## WHAT YOU SHOULD DO
Repeat the data exactly, please.

## MATERIAL FOR THE TASK
=== Begin Enclosure ===

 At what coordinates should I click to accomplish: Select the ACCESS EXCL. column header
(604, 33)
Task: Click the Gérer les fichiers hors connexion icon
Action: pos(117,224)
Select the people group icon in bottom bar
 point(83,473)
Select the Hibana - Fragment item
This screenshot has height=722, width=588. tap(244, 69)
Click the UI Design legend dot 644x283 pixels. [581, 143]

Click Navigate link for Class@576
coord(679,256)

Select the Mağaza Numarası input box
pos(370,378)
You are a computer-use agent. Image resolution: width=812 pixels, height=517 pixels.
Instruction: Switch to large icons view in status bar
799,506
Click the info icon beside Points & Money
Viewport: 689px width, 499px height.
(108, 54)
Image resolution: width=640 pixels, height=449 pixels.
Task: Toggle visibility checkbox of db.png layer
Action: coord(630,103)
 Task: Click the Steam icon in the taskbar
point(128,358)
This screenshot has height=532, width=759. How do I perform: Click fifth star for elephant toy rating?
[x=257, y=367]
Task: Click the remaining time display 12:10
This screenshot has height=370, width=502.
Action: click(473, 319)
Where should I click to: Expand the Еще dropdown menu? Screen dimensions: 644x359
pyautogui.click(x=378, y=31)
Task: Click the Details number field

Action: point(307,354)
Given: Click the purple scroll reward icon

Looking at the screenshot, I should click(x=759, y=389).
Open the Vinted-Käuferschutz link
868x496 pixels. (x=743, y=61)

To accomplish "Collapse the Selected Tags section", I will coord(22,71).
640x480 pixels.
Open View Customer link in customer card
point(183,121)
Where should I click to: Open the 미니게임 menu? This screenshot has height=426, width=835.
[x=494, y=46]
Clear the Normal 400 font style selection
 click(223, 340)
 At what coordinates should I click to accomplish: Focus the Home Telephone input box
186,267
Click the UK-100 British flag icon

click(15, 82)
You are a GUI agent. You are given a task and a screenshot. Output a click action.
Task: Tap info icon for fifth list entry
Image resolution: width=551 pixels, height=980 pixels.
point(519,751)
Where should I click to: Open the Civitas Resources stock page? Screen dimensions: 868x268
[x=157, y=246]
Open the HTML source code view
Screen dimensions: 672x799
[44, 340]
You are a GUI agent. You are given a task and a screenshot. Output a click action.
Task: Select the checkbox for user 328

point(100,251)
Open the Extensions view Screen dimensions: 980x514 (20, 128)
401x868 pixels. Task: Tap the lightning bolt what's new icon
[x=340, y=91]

=== End Enclosure ===

## EXERCISE ANSWER
 At what coordinates should I click to accomplish: Select the ACCESS EXCL. column header
(604, 33)
Task: Click the Gérer les fichiers hors connexion icon
Action: pos(117,224)
Select the people group icon in bottom bar
 point(83,473)
Select the Hibana - Fragment item
This screenshot has height=722, width=588. tap(244, 69)
Click the UI Design legend dot 644x283 pixels. [581, 143]

Click Navigate link for Class@576
coord(679,256)

Select the Mağaza Numarası input box
pos(370,378)
You are a computer-use agent. Image resolution: width=812 pixels, height=517 pixels.
Instruction: Switch to large icons view in status bar
799,506
Click the info icon beside Points & Money
Viewport: 689px width, 499px height.
(108, 54)
Image resolution: width=640 pixels, height=449 pixels.
Task: Toggle visibility checkbox of db.png layer
Action: coord(630,103)
 Task: Click the Steam icon in the taskbar
point(128,358)
This screenshot has height=532, width=759. How do I perform: Click fifth star for elephant toy rating?
[x=257, y=367]
Task: Click the remaining time display 12:10
This screenshot has height=370, width=502.
Action: click(473, 319)
Where should I click to: Expand the Еще dropdown menu? Screen dimensions: 644x359
pyautogui.click(x=378, y=31)
Task: Click the Details number field

Action: point(307,354)
Given: Click the purple scroll reward icon

Looking at the screenshot, I should click(x=759, y=389).
Open the Vinted-Käuferschutz link
868x496 pixels. (x=743, y=61)

To accomplish "Collapse the Selected Tags section", I will coord(22,71).
640x480 pixels.
Open View Customer link in customer card
point(183,121)
Where should I click to: Open the 미니게임 menu? This screenshot has height=426, width=835.
[x=494, y=46]
Clear the Normal 400 font style selection
 click(223, 340)
 At what coordinates should I click to accomplish: Focus the Home Telephone input box
186,267
Click the UK-100 British flag icon

click(15, 82)
You are a GUI agent. You are given a task and a screenshot. Output a click action.
Task: Tap info icon for fifth list entry
Image resolution: width=551 pixels, height=980 pixels.
point(519,751)
Where should I click to: Open the Civitas Resources stock page? Screen dimensions: 868x268
[x=157, y=246]
Open the HTML source code view
Screen dimensions: 672x799
[44, 340]
You are a GUI agent. You are given a task and a screenshot. Output a click action.
Task: Select the checkbox for user 328

point(100,251)
Open the Extensions view Screen dimensions: 980x514 (20, 128)
401x868 pixels. Task: Tap the lightning bolt what's new icon
[x=340, y=91]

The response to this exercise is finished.